Who would have thought that being completely free is the most terrifying feeling in the world..
I’m petrified! The panic around any question on what’s next, or where you going? what you doing? it all sends cold sweats to my heart...or more so my mind!
Here i am, bags packed after an amazing Mexican adventure on a yacht,
I’m back to being “homeless", jobless, sadly single, just a free girl carrying her backpack from one “home” to the next…
This is the freedom journey, the one you read about, hear about, watched movies about, and dreamt about. Here it is!! You're in it!
~ i can literally do whatever i want, go wherever i want, meet whom ever i want, explore all day, live out any dream i wish, and yet, I’m so terrified i feel i can’t move.
Damnit, What’s so scary lu? is it the freedom of choice or the endless opportunities to literally take your life in any direction you wish?
Come on!! It’s taken hours , weeks, months, years, oh boy, it's taken some serious time for all this unconditioning, all that emptying to reach this blank space, this nothingness, this feeling of endless possibility, and yet, i feel i want to scurry back to structure, rush back to comfort and the security of plans! ~huh!!!???
wtf, all the hours of reading books like “the unthered soul “, "freedom by osho” ,"becoming fearless”, "the alchemist”, "women who run with the wolves” and the dozen others, all the hours working on myself , learning to detach, to find ease and comfort in being alone, to be ok with less, live simply, think less and do more, all this work of stripping down to just being me,
it's done, here i stand,
i'm in this empty space, standing and wondering, i'm tripping on the now what question?
I’m here.. is this it? is this the space, the bliss of freedom?
let me check the list again..
I have no address- tick
I have a few simple possessions- tick
no partner, dog or cat- tick
many aspirations and endless dreams,- tick
a passport- tick
the health and ability to move my body- tick
uhm..so i have the list and the ticks to match, and it's what I’ve been waiting for, the freedom to do whatever i want, so why do i feel so damn terrified?

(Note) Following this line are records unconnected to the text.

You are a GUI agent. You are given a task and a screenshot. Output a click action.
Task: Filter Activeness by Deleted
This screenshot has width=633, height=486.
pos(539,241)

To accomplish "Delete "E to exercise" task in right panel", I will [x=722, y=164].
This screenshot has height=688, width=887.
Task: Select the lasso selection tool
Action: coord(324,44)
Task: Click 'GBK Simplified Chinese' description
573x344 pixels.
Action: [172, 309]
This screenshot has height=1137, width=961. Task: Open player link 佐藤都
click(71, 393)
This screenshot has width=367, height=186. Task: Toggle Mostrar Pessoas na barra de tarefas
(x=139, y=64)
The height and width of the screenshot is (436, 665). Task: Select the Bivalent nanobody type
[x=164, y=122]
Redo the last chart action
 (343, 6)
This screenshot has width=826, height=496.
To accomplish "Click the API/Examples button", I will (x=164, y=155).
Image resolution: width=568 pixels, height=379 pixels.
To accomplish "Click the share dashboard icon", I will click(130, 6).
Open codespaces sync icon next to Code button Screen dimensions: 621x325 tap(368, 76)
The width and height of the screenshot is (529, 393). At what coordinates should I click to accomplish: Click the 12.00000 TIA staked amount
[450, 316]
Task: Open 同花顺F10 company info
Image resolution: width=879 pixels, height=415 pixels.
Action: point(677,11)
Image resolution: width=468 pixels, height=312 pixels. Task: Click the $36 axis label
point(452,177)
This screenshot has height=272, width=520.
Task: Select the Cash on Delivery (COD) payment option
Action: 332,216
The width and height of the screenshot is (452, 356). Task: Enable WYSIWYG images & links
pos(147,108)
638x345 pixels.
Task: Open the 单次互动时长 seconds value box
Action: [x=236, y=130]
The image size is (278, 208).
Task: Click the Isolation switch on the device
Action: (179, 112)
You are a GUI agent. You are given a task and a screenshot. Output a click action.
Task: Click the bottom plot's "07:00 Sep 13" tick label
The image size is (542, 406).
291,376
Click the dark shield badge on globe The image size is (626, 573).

WELL, i tell you what, it's an interesting space to be in,
and i’m not quite sure of the answer yet, but, what I’m slowly figuring out,
is that i can’t figure it out,
and it's not meant to be figured out,
so ill stop trying to figure it out.
it doesn’t want to be figured out.
Freedom is a choice,
It’s a space and a discipline to hold once you within that space.
Once you feel you’ve attained it, it's a discipline to stay there, a space not to know more , or want to know more, or need to know more,
A space where you don’t have the answers for tomorrow, and a space not to worry about the fact that you don’t have the answers.
It's not meant to be a worry space, but rather a space to imagine and manifest all your desires, manifest your truth day by day, a space for gratefulness. A space to appreciate what each new day brings, a space for surprise, a space for new adventure, a space for challenge , a space for growth. It's a space to explore possibility and possibility is not to be feared, its just a space, it's a really safe space when you start making possibility your home.
A home where space is cosy, where space is warm and light and happy.
If you healthy and happy and free today. Doing, living and loving where you are and who you are with, then that freedom, that space for today is the bliss, and that bliss is all yours today, and today is all that matters!
For now, choose to live out this freedom, fearlessly, allowing the bliss of all possibility!